Increased social distancing and prevention measures are the focus of WTA’s new policies
As COVID-19 continues to spread, the Whatcom Transportation Authority (WTA) is introducing new policies to keep riders and drivers safe during their essential trips.
Reduced bus service, free bus fare and increased cleaning are some of the main methods WTA is using to slow the spread of COVID-19. The agency is focused on protecting riders and drivers’ health while still providing an essential service to the community.
Maureen McCarthy, the WTA public information officer, said that while many of these policies are new, they are largely based on measures the agency took during the H1N1 outbreak.
Bus service has been reduced, with buses now operating on the regular Saturday schedule Monday-Friday and on the regular Sunday schedule for Saturday-Sunday.

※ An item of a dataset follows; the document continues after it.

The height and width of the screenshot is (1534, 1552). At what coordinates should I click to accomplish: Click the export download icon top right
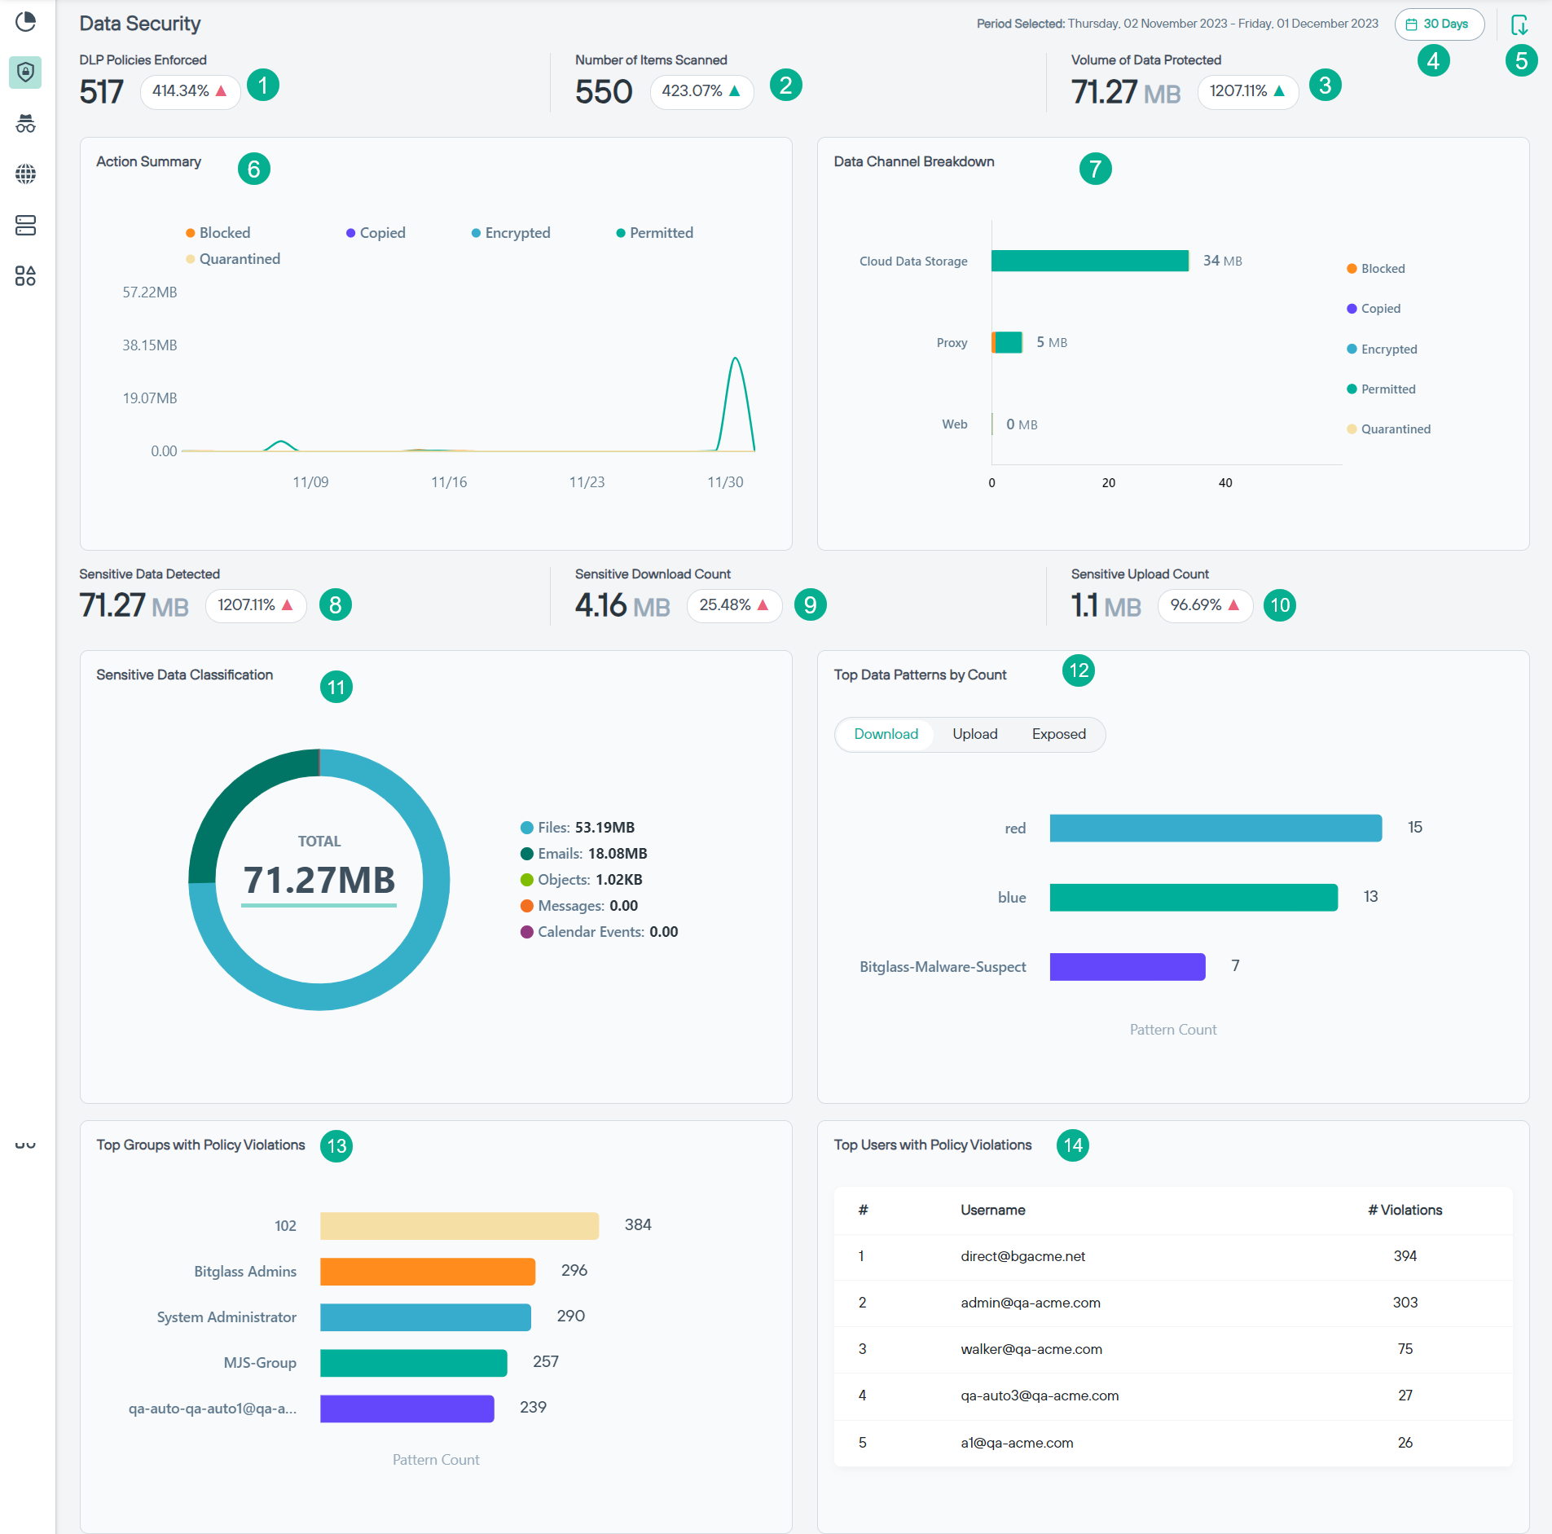1519,24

Popular routes, such as the 331 and 232 that run from Cordata/WCC to the downtown station, have had buses added. The increase was made to ensure WTA can serve all riders while maintaining the 12-15 person limit per bus.
“It’s actually a good thing our ridership is down by about 85% because on most routes the [rider] limit isn’t an issue,” McCarthy said.
Richard Higgs has been using the bus regularly during the pandemic to get to and from the grocery store once a week. He wears a face mask during his rides and has appreciated the precautions WTA has taken to enforce social distancing.
“Right now, the less people on the bus the better,” Higgs said.
Even with the reduction in ridership, McCarthy emphasized that people should only be riding the bus for essential trips.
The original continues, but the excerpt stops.